_Written task_: Could you turn the data below, from its first line through the line containing "Looking at the screenshot, I should [15, 84]." (that line included), into a Markdown table with the columns Row and Line, leaving out any blank lines?
>>>>>
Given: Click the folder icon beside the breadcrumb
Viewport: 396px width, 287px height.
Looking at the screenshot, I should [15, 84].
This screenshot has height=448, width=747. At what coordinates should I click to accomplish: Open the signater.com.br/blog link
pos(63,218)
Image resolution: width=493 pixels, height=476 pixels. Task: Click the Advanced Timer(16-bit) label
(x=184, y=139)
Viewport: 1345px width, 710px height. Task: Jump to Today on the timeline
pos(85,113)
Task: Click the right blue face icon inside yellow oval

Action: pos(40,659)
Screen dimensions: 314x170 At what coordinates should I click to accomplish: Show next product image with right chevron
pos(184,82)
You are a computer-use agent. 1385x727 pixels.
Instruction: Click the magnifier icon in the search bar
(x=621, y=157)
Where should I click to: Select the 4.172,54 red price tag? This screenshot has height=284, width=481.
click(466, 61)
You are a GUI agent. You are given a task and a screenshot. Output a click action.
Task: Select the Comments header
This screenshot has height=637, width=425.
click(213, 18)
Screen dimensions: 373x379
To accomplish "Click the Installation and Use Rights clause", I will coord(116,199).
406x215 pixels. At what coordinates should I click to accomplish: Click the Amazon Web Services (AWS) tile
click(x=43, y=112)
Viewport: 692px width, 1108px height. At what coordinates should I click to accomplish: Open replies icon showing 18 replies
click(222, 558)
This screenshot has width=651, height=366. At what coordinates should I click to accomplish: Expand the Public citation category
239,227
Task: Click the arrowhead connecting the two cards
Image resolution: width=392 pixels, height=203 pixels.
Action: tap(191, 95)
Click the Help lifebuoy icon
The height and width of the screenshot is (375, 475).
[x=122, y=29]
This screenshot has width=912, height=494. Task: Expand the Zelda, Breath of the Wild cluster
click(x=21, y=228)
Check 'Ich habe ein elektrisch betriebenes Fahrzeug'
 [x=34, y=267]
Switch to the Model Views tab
<<<<<
_Exercise output_:
| Row | Line |
|---|---|
| 1 | Given: Click the folder icon beside the breadcrumb |
| 2 | Viewport: 396px width, 287px height. |
| 3 | Looking at the screenshot, I should [15, 84]. |